Benchmarking (python vs. c++ using BLAS) and (numpy)(基准测试(python 与 C++ 使用 BLAS)和(numpy))
本文介绍了基准测试(python 与 C++ 使用 BLAS)和(numpy)的处理方法,对大家解决问题具有一定的参考价值,需要的朋友们下面随着跟版网的小编来一起学习吧!

问题描述

我想编写一个广泛使用 BLAS 和 LAPACK 线性代数功能的程序.由于性能是一个问题,我做了一些基准测试,想知道我采用的方法是否合法.
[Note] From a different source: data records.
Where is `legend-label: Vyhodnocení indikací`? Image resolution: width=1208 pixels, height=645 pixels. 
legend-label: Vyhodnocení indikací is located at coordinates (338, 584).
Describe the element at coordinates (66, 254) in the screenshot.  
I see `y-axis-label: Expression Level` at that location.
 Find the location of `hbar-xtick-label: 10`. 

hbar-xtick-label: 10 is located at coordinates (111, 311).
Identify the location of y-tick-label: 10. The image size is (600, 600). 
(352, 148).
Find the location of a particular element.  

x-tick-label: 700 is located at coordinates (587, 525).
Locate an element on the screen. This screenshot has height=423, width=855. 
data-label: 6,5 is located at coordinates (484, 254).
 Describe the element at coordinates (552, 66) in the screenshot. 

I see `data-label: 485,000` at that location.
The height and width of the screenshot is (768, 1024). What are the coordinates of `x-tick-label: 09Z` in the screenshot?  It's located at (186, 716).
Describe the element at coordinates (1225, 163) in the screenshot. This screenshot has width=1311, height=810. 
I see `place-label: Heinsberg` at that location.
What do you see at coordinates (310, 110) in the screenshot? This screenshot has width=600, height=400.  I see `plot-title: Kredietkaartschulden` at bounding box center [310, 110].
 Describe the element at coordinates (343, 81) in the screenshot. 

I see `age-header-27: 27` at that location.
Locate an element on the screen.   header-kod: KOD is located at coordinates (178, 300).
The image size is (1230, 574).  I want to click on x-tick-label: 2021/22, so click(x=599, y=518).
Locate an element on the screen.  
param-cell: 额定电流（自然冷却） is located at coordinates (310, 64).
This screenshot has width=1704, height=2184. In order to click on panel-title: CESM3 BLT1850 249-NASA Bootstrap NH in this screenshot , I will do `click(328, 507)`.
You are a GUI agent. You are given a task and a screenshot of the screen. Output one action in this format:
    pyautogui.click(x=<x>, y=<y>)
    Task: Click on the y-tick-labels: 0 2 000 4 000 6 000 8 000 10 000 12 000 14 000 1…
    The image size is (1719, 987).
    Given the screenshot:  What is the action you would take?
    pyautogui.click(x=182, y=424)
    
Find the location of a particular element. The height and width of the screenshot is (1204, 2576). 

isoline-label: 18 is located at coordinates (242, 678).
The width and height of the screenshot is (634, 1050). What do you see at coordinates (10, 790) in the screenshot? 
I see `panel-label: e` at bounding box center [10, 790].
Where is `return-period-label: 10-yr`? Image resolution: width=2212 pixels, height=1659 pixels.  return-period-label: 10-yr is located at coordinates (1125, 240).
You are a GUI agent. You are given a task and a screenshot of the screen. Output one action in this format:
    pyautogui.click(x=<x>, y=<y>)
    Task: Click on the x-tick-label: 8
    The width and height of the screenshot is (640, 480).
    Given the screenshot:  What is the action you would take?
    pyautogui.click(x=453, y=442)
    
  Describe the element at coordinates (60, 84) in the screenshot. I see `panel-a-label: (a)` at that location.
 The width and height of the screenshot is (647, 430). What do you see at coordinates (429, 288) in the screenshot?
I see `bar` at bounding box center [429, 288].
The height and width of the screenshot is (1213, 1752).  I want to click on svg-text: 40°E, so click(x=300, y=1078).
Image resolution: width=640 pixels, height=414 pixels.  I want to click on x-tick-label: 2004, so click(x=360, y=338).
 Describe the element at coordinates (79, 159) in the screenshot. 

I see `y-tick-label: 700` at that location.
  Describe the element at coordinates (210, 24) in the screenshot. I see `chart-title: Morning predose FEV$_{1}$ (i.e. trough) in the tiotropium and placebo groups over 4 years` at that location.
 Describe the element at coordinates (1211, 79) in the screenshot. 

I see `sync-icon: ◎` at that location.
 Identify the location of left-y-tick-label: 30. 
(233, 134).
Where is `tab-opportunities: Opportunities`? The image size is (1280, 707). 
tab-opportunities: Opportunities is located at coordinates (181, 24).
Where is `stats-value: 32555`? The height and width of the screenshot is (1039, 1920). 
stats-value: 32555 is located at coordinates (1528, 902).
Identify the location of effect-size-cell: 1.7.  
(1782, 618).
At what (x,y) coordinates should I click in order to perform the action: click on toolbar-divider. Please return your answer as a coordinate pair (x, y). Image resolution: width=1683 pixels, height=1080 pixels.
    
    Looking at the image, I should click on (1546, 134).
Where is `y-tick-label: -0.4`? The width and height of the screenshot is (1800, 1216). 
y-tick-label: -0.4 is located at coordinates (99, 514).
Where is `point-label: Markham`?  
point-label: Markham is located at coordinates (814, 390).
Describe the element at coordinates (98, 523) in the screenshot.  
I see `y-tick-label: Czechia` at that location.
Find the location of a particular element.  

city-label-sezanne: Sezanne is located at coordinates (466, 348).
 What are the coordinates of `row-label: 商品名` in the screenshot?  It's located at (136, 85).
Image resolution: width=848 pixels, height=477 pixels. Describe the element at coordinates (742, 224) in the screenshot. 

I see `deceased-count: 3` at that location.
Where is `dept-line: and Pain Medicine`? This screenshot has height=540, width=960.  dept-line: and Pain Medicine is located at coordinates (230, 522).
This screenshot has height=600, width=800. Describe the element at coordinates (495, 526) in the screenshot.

可以这么说,我有三个参赛者,想用简单的矩阵乘法来测试他们的表现.参赛选手是:

  1. Numpy,仅使用 dot 的功能.
  2. Python,通过共享对象调用 BLAS 功能.
  3. C++,通过共享对象调用 BLAS 功能.

场景

我为不同的维度实现了矩阵乘法i.i 从 5 运行到 500,增量为 5,矩阵 m1m2 设置如下:

m1 = numpy.random.rand(i,i).astype(numpy.float32)m2 = numpy.random.rand(i,i).astype(numpy.float32)

1.麻木

使用的代码如下所示:

tNumpy = timeit.Timer("numpy.dot(m1, m2)", "import numpy; from __main__ import m1, m2")rNumpy.append((i, tNumpy.repeat(20, 1)))

2.Python,通过共享对象调用BLAS

带功能

_blaslib = ctypes.cdll.LoadLibrary("libblas.so")def Mul(m1, m2, i, r):no_trans = c_char("n")n = c_int(i)一 = c_float(1.0)零 = c_float(0.0)_blaslib.sgemm_(byref(no_trans), byref(no_trans), byref(n), byref(n), byref(n),byref(one), m1.ctypes.data_as(ctypes.c_void_p), byref(n),m2.ctypes.data_as(ctypes.c_void_p), byref(n), byref(zero),r.ctypes.data_as(ctypes.c_void_p), byref(n))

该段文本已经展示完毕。